Shift Left: Observability at the Edge

Logs are expensive in the cloud era. Collecting the telemetry is fairly cheap, but streaming terabytes across the network, storing them, and running continuous analyses on them gets expensive, quickly. Too many enterprises have been shocked at their monthly bill from Splunk or Datadog.

Legacy architectures like Splunk are already prohibitively expensive for enterprises (you can see this reflected in the company's performance – the stock is trading at pre-pandemic levels). Even as the company is shifting to a more cloud-native model, it continues to struggle. Other observability companies like Datadog face similar complaints: it's just too expensive (and maybe the wrong model). Yet, observability is even more important than ever. What's the path forward?

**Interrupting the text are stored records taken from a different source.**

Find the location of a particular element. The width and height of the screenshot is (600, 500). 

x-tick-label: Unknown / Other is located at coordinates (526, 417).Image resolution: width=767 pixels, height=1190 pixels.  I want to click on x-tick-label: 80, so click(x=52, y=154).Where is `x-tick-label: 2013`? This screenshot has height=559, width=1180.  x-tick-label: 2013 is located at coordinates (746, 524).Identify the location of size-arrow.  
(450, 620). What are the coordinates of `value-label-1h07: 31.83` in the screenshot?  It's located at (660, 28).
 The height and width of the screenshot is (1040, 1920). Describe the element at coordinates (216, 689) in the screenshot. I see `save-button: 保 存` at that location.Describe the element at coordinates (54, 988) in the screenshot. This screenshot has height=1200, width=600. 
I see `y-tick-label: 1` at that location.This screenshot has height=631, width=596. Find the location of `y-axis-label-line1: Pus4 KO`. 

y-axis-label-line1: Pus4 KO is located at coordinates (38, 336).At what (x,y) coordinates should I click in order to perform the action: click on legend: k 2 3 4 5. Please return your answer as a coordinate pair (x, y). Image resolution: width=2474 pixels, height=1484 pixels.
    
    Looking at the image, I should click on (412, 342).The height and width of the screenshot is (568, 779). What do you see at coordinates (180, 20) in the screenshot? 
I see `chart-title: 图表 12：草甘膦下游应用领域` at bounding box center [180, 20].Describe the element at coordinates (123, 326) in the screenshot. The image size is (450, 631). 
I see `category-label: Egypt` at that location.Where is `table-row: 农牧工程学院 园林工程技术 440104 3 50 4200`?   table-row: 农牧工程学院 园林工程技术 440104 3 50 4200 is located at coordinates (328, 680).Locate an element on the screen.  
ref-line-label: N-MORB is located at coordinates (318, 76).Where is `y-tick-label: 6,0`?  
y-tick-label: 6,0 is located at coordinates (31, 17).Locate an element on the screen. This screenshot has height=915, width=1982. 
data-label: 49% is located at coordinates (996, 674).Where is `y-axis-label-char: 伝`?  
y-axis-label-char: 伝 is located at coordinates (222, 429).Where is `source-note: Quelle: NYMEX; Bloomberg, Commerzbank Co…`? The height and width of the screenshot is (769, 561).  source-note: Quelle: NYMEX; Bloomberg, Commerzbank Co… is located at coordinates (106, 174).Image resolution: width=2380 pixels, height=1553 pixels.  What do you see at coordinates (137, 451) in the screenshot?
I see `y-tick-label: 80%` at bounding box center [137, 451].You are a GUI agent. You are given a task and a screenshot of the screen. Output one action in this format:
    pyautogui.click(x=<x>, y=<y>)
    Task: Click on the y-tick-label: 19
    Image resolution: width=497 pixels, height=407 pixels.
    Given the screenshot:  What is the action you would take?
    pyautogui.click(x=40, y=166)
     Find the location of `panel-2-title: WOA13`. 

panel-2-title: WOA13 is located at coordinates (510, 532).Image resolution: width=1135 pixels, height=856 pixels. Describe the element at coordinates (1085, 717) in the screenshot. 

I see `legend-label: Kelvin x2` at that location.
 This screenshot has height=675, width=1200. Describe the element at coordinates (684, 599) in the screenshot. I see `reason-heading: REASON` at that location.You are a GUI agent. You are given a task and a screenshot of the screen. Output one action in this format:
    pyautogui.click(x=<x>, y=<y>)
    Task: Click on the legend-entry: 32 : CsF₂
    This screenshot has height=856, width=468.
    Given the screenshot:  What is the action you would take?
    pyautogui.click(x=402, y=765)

I believe we'll start to see a shift left to observability at the edge. Not all metrics will be continuously collected. Not all raw logs will find their way to the data warehouse. Instead of a continuous stream of everything to Datadog or Splunk, we'll see smarter agents (or agentless) do observability at the edge. These agents will determine (1) what (and when) metrics should be collected and (2) do basic analysis and report only higher-level metrics.

The result is the same level of observability, with less noise, with 10x lower cost. Less data over the network, less log spam in the database, and more signal to the noise. Maybe we'll see it built in an eBPF-based agent, or maybe it will be a agentless in-cluster collector and analyzer.